## 本文:
################

感想のスケッチ
最上階で管理者に支配され労働に従事している料理人たちに穴の最下層で生き残った子供を届ける。これが何を意味するだろうか。管理者に良心はない、あるとしたらそこで働く人たちだ、そこで最上階の彼らに伝言を送る。伝言=子供が最上階に移動していくところで映画は終わる。伝言を受け取ったところで料理人たちは施設の構造を変えられないように思われる。命を犠牲にしてもっとも弱いものを生き延びさせたということ。現実ではこの最も弱く最も低い階級にいる者とは誰だろうか。貧困家庭の子供。途上国の貧困層の子供。彼らが生きるための食料を残さないのは先進諸国の人々である。つまり私たちである。経済的な階級が上の者は下の者の生活など気にしない。この映画ではランダムな階層の移動が行われるが、現実社会ではこれはない。階級は運によってはじめに決定されそこから動くことはない。世代という概念を入れてもいい。下の世代に資源を残すことを私たちは考えているのか?いや上の世代の人々は現に残す気がないじゃないか。利己的に奪い合うだけの分断された良心なき社会。そういう現実を映し出しつつ、良心ある人物を投入して倫理的に良い行動をとらせる。たまたま最も弱い者を助けられる世界にしたいという願望。観客に対して良心を問うようなところもある。

################

## 提供された行:
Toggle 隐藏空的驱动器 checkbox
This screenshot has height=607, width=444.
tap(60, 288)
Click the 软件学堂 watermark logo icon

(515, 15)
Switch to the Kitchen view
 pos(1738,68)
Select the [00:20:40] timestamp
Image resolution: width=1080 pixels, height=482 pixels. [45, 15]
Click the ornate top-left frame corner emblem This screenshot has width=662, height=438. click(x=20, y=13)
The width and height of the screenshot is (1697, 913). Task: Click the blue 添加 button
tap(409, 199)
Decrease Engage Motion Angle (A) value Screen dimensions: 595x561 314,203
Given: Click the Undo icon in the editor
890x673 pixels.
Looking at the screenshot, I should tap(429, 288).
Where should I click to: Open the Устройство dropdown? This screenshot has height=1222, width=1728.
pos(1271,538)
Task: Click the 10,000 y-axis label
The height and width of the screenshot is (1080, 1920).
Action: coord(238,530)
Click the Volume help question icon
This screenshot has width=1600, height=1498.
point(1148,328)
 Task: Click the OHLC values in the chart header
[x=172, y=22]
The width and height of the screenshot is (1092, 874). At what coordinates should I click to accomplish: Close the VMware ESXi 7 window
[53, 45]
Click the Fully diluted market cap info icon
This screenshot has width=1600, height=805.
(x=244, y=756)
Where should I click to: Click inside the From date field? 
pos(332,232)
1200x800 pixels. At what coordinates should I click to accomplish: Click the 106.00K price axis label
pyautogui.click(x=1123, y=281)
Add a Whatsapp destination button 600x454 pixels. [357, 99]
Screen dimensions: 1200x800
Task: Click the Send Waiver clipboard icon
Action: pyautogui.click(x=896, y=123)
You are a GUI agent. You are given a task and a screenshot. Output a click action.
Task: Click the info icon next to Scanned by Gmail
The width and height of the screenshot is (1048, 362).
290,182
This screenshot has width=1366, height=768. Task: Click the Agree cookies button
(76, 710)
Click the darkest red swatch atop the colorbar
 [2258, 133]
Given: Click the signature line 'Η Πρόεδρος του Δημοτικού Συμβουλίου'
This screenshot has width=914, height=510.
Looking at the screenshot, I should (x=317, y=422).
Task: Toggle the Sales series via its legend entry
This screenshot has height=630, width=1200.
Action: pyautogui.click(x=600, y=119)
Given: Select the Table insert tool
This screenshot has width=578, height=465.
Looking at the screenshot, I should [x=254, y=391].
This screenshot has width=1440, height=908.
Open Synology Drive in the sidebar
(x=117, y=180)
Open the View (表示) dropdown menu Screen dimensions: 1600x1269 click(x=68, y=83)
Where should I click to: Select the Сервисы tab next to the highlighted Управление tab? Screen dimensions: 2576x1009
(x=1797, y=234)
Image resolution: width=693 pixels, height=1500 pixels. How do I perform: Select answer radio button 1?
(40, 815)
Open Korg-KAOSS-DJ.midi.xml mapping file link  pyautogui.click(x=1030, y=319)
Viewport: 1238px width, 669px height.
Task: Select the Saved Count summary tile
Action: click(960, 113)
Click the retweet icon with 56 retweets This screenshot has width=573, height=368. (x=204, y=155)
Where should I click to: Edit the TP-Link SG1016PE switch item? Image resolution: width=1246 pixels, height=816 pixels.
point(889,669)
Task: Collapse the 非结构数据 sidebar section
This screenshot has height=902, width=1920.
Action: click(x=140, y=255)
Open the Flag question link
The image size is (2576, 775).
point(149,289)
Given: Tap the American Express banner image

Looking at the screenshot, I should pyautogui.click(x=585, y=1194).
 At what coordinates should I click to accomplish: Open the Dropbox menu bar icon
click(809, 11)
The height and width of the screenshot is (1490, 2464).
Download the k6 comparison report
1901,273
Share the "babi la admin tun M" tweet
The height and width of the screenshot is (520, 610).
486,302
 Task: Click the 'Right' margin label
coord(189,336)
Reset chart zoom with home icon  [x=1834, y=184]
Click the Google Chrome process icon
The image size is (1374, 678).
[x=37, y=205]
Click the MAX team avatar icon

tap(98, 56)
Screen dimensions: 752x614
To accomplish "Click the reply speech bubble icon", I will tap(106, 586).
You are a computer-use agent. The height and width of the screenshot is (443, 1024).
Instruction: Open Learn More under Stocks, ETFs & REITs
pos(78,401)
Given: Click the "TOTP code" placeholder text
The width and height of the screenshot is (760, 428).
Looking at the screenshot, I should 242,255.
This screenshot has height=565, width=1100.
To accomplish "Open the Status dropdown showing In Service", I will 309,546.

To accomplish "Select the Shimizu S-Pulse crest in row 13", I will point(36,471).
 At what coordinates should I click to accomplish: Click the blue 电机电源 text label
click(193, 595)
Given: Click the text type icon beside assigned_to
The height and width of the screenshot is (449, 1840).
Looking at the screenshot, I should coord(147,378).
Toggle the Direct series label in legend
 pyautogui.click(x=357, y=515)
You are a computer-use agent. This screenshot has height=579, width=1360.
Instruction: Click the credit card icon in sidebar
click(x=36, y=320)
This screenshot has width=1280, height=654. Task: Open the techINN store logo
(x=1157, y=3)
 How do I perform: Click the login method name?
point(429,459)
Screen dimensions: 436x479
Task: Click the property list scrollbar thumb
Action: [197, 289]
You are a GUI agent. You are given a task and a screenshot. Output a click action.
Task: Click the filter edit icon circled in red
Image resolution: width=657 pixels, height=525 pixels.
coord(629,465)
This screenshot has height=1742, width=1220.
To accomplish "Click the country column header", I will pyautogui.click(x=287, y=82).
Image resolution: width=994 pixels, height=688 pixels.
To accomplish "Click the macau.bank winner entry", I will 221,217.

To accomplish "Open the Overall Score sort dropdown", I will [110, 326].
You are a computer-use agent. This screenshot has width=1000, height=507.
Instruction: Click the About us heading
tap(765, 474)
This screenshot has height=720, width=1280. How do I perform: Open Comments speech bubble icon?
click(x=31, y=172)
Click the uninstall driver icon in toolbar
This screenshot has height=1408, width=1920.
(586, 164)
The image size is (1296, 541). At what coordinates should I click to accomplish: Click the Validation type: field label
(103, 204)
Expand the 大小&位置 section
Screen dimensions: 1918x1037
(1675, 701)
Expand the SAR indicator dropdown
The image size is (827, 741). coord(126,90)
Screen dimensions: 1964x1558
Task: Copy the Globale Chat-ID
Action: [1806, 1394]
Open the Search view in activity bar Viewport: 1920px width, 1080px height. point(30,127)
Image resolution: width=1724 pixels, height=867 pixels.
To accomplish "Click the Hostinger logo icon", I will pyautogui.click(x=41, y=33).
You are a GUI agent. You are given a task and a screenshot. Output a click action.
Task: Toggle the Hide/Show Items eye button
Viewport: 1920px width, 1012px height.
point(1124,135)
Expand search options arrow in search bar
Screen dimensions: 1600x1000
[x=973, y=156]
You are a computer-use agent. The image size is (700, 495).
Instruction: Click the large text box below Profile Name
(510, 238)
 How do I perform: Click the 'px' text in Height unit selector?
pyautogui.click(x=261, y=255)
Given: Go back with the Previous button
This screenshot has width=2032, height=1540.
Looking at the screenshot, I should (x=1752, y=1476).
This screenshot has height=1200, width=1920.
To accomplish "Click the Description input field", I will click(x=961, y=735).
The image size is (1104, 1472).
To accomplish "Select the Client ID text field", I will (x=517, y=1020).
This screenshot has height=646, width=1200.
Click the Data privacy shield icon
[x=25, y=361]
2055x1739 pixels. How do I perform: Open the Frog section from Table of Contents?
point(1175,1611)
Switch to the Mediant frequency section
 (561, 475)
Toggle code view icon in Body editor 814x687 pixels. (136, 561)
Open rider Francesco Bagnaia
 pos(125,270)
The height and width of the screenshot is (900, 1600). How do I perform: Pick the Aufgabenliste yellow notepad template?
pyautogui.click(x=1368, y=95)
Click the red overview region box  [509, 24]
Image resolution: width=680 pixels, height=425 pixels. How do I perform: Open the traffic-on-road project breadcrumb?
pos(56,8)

################

## 作業指示:
(1) 本文では、現実において最も弱く最も低い階級にいる者として誰が挙げられているか。
(2) 映画の感想を記した本文を、最後の文の後から書き継ぎなさい。
上の行は参照しなくてよい。

## 解答例:
(1) 貧困家庭の子供と、途上国の貧困層の子供である。

(2)
自分はどうか。社会の身近な場所にこの映画で象徴的に示されるような階級も奪い合いもありふれている。少しでも上の階級で得をしたい。奪われるくらいなら奪う側となって生き残りたい。
人間の愚かさがつくりだしている構造として、この映画の垂直の階層構造の施設は捉えられる。利己性、煩悩。こんなクソ社会を支えるために自分は働いているのか?
生活者としての自分がこの映画を見て社会に対して何か行動するかというと、それはないと思う。無力感が先に来る。自分も利己的で現状の社会環境で生き延びようとしているだけのような気がする。自分の生活に余裕があるわけでもないのにどこかの誰かに寄付するとか援助するとかできない。
この映画を思い出すだけで、人間が生きているってくだらないという感じがしてくる。生きた人間の寄せ集めである社会もくだらない。苦痛を量産する装置のようにしか思えない。結局は絶えず欠乏の不安にさらされて食糧や資源を奪い合うだけ。この映画が描く極限状況って東京のような人口が過密な場所で災害が起きた場合を想定するとリアリティーがより出てくる。リアリストに徹した人がいたとして、その人の立場からすると、所詮は映画の中の良心なんてきれいごとで現実の残酷さは何も変わらない。映画表現として面白いということになっているからいいのだろうか。真剣に考えれば、映画作る金があるなら食に困っている人になにか分け与えれば?となる気もする。この主題と問題提起ならエンタメとして消費できれば OK な映画ではない。
この映画について何か考えようとすると、自分自身の良心のなさ、利己性、倫理的によい行動のできなさにたどり着いてしまう。真面目すぎるだろうか。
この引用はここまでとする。